Lightness Races in Orbit Lightness Races in Orbit - 4 months ago 8
SQL Question

Compacting tables after normalisation

I recently increased the level of normalisation in my database, going from something like this:

+--------------------------------------+
| state_changes |
+----+-------+-----------+------+------+
| ID | Name | Timestamp | Val1 | Val2 |
+----+-------+-----------+------+------+
| 0 | John | 17:19:01 | A | X |
| 1 | Bob | 17:19:02 | E | W |
| 2 | John | 17:19:05 | E | Y |
| 3 | John | 17:19:06 | B | Y |
| 4 | John | 17:19:12 | C | Z |
| 5 | John | 17:19:15 | A | Z |
+----+-------+-----------+------+------+


To something more like this:

+-------------------------------+ +-------------------------------+
| state_changes_1 | | state_changes_2 |
+----+-------+-----------+------+ +----+-------------------+------+
| ID | Name | Timestamp | Val1 | | ID | Name | Timestamp | Val2 |
+----+-------+-----------+------+ +----+-------+-----------+------+
| 0 | John | 17:19:01 | A | | 0 | John | 17:19:01 | X |
| 1 | Bob | 17:19:02 | E | | 1 | Bob | 17:19:02 | W |
| 2 | John | 17:19:05 | E | | 2 | John | 17:19:05 | Y |
| 3 | John | 17:19:06 | B | | 3 | John | 17:19:06 | Y |
| 4 | John | 17:19:12 | C | | 4 | John | 17:19:12 | Z |
| 5 | John | 17:19:15 | A | | 5 | John | 17:19:15 | Z |
+----+-------+-----------+------+ +----+-------+-----------+------+


How could I now write a query to "compact" the two resulting tables where values are duplicated?


  • I want to ignore the
    ID
    field when considering row uniqueness;

  • I want to ignore the
    Timestamp
    when considering row uniqueness;

  • But fields must be sequential (under a
    Name,Timestamp
    ordering) to be considered duplicates.
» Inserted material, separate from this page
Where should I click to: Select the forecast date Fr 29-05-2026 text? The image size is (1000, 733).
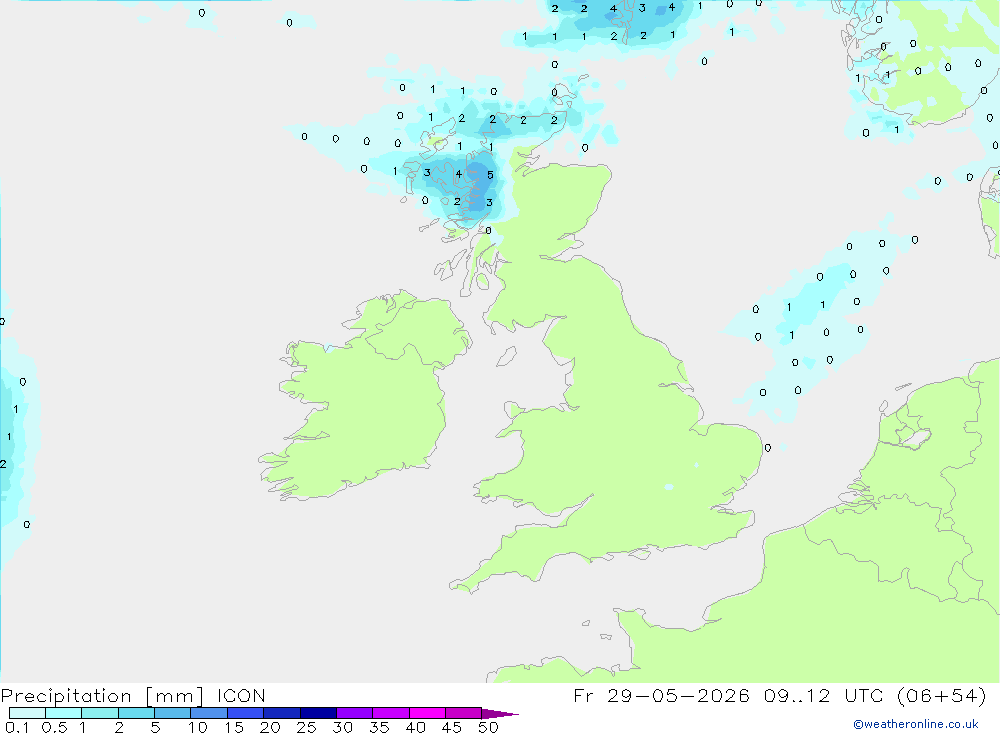coord(661,695)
The result, in this example, should be:

+-------------------------------+ +-------------------------------+
| state_changes_1 | | state_changes_2 |
+----+-------+-----------+------+ +----+-------+-----------+------+
| ID | Name | Timestamp | Val1 | | ID | Name | Timestamp | Val2 |
+----+-------+-----------+------+ +----+-------+-----------+------+
| 0 | John | 17:19:01 | A | | 0 | John | 17:19:01 | X |
| 1 | Bob | 17:19:02 | E | | 1 | Bob | 17:19:02 | W |
| 3 | John | 17:19:06 | B | | 2 | John | 17:19:05 | Y |
| 4 | John | 17:19:12 | C | | 4 | John | 17:19:12 | Z |
| 5 | John | 17:19:15 | A | +----+-------+-----------+------+
+----+-------+-----------+------+


My tables have several billion rows so I'm looking for something that takes efficiency into consideration; that said, I'm a realistic sort of person so I'm happy for the query to take an hour or two to run (including index rebuilds) if needs be.

Answer

I tried this on MySQL 5.1.58 and it seems to work with your test data.

SET @name = NULL;
SET @val1 = NULL;

UPDATE state_changes_1
SET Val1 = IF(Name=@name AND Val1=@val1, NULL, (@val1:=Val1)),
    Name = (@name:=Name)
ORDER BY Name, `Timestamp`;

DELETE FROM state_changes_1 WHERE Val1 IS NULL;